Required task A: Copy the risk-factor passage word for word from "If the Common Stock ceases" to "severely adversely affected.".
Required task B:
Answer these questions from the risk-factor passage:
(i) On which market does the passage name the Common Stock as currently included?
(ii) How long is the Company's sales cycle typically?
(iii) What is the nature of the majority of the Company's expenses?

— START OF Passage provided —

If the Common Stock ceases to be included on the Nasdaq SmallCap Market, the
Common Stock could become subject to Rule 15a-9 under the Exchange Act, which
imposes additional sales practice requirements on broker-dealers which sell such
securities. If the Common Stock becomes subject to the penny stock rules, the
ability of broker dealers to make a market in or sell the Company's securities
may be adversely affected and the market liquidity for the Company's securities
could be severely adversely affected.
SIGNIFICANT FLUCTUATIONS IN QUARTERLY RESULTS. The Company has experienced and
expects to continue to experience significant fluctuations in its quarterly
results. Such fluctuations may be caused by many factors, including, but not
limited to: the size and timing of individual orders; seasonality of revenues;
lengthy sales cycle; delays in introduction of products or product enhancements
by the Company or other providers of hardware, software and components for the
Company's systems; competition and pricing in the educational products and
software industry; market acceptance of new products; reduction in demand for
existing products and shortening of product life cycles as a result of new
product introductions by competitors; foreign currency exchange rates; mix of
products sold; conditions or events in the direct sales industry; and general
economic conditions. The Company does not typically maintain a significant
backlog and therefore the revenue results for each quarter depend substantially
on orders received and delivered in that quarter. As a result of the relatively
high revenue amount per order and relatively low unit volume, any lost or
delayed sales will have a disproportionately greater effect on the Company's
revenues and quarterly results relative to companies that have higher unit sales
volumes and less revenue associated with each sale. The Company's sales cycle is
typically three to nine months from the time initial sales contact is made with
a qualified prospect, making the timing of the Company's license fees difficult
to predict and the Company's quarterly results difficult to forecast. The
Company's expense levels are based in part on its forecasts of future revenues.
Accordingly, since the majority of the Company's expenses are fixed in nature,
the Company would not be able to quickly curtail expenses in response to a
decline in revenues, and operating results for a given quarter would be
adversely affected. As a result, revenues for any quarter are subject to
significant variation and the Company believes that period-to-period comparisons
of its results of operations are not necessarily meaningful and should not be
relied upon as indications of
<PAGE>
JENKON INTERNATIONAL, INC. AND SUBSIDIARIES
future performance. To the extent that the Company's Common Stock is publicly
traded, fluctuations in operating results may also result in volatility in the
market price of the Company's Common Stock.

— END OF Passage provided —
— START OF Collected data —

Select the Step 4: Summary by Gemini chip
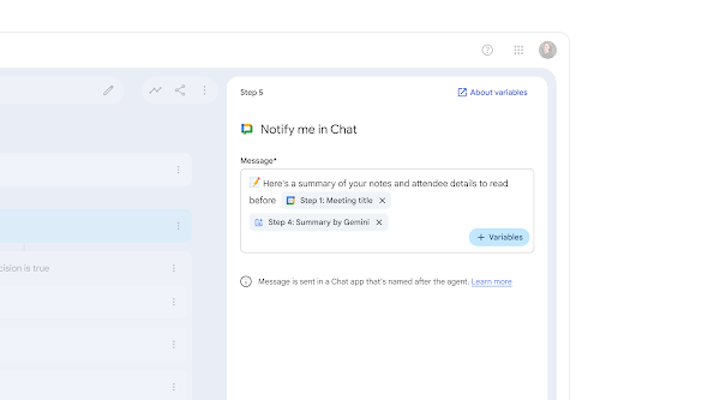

— END OF Collected data —

Right answer A:
If the Common Stock ceases to be included on the Nasdaq SmallCap Market, the
Common Stock could become subject to Rule 15a-9 under the Exchange Act, which
imposes additional sales practice requirements on broker-dealers which sell such
securities. If the Common Stock becomes subject to the penny stock rules, the
ability of broker dealers to make a market in or sell the Company's securities
may be adversely affected and the market liquidity for the Company's securities
could be severely adversely affected.

Right answer B:
(i) The Nasdaq SmallCap Market.
(ii) Three to nine months from the time initial sales contact is made with a qualified prospect.
(iii) Fixed.